It’s a great cake to bake if you’ve got family or friends coming over….and there are two main reasons for that….Firstly it obviously tastes fantastic…. it’s moist, tangy and filled with pockets of juicy, jammy blueberries and secondly the aroma it sends through the house is amazing….They’ll want a slice of it straight from the loaf tin.

It also travels well….I recently took one camping and it looked and tasted just as impressive on a tin plate, as it did at home.

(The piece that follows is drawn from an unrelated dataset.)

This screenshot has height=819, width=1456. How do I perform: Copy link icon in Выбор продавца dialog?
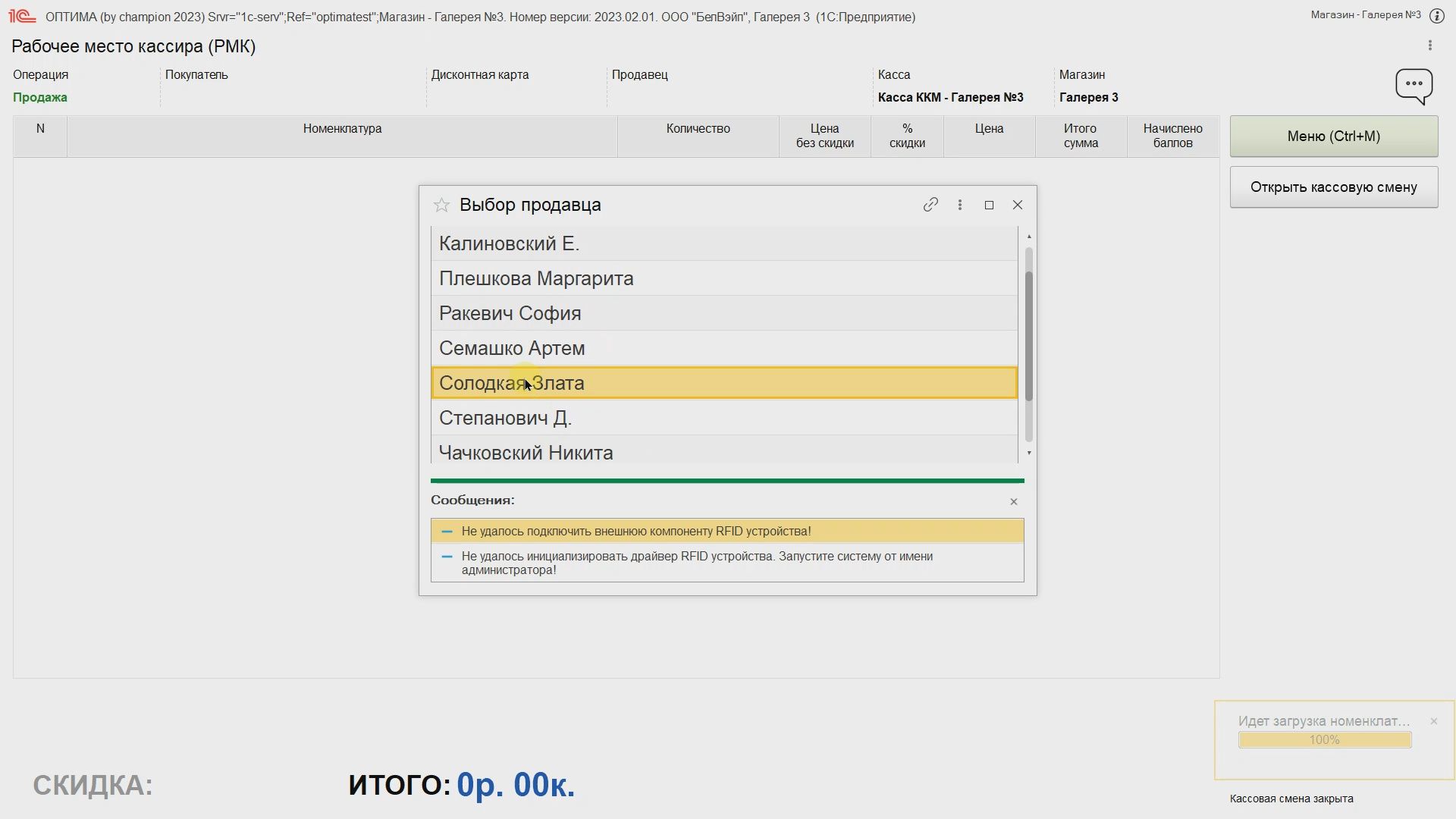pyautogui.click(x=930, y=205)
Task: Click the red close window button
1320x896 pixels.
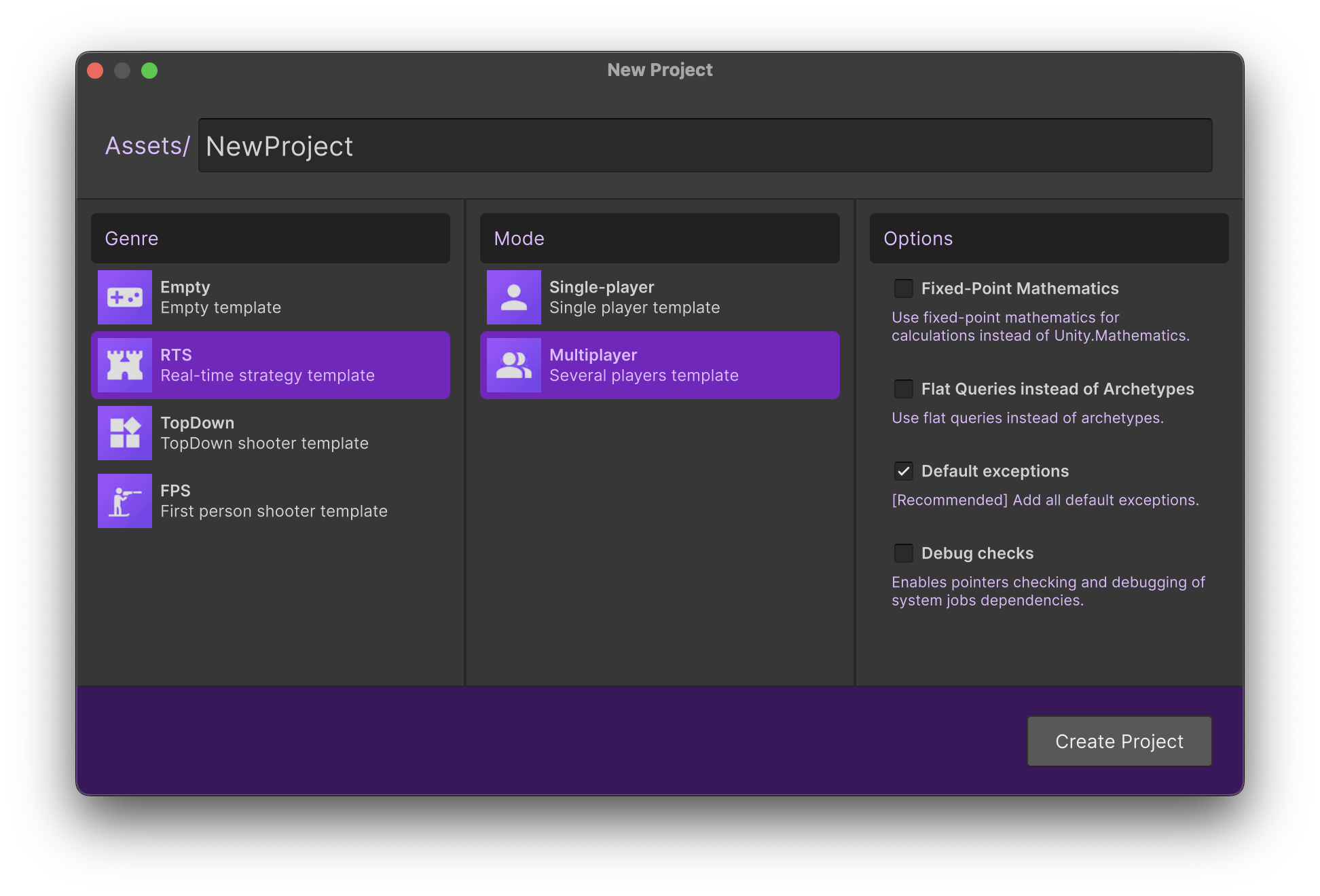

So now down to the important stuff….the recipe

Blueberry and Lemon Loaf Recipe:

(Makes 1 loaf)

195 grams Plain Flour

1 teaspoon baking powder

1/4 teaspoon salt

85 grams unsalted butter, room temperature

150 grams granulated white sugar

2 large eggs

1/2 teaspoon pure vanilla extract

1 tablespoon grated lemon zest (outer yellow skin of the lemon)

120 ml milk

200 grams fresh blueberries

Lemon Glaze:

50 grams granulated white sugar

2 tablespoons fresh lemon juice


Pre-heat oven to 180 degrees C (160 degrees C for Fan Assisted ovens) and place the oven rack in the center of the oven. Butter (or spray with a non stick vegetable spray) the bottom and sides of a loaf Tin (9 x 5 x 3 inch) (23 x 13 x 8 cm).

In a separate bowl, whisk together the flour, baking powder and salt – This just puts some air and lightness back into the flour (feel free to sieve it, if you want to)

In the bowl of your electric mixer, or with a hand mixer, beat the butter until softened (about 1 minute).

Add the sugar and continue to beat until light and fluffy.

Add the eggs, one at a time, beating well after each addition. Scrape down the sides of the bowl as needed.

Beat in the vanilla extract and lemon zest.

With the mixer on low, add the flour mixture (in three additions) and milk (in two additions) alternately, starting and ending with the flour. Mix only until combined.

Now gently fold in the blueberries.

Scrape the batter into the prepared pan and bake for about 55 to 65 minutes, or until the loaf is golden brown and a toothpick inserted in the center comes out clean.

Meanwhile, in a small saucepan, bring the 50 grams of sugar and the 2 tablespoons of lemon juice to a boil, stirring until the sugar dissolves. If you have extra zest left over, I like to add it to the syrup. It gives a bit of texture to the top of the loaf.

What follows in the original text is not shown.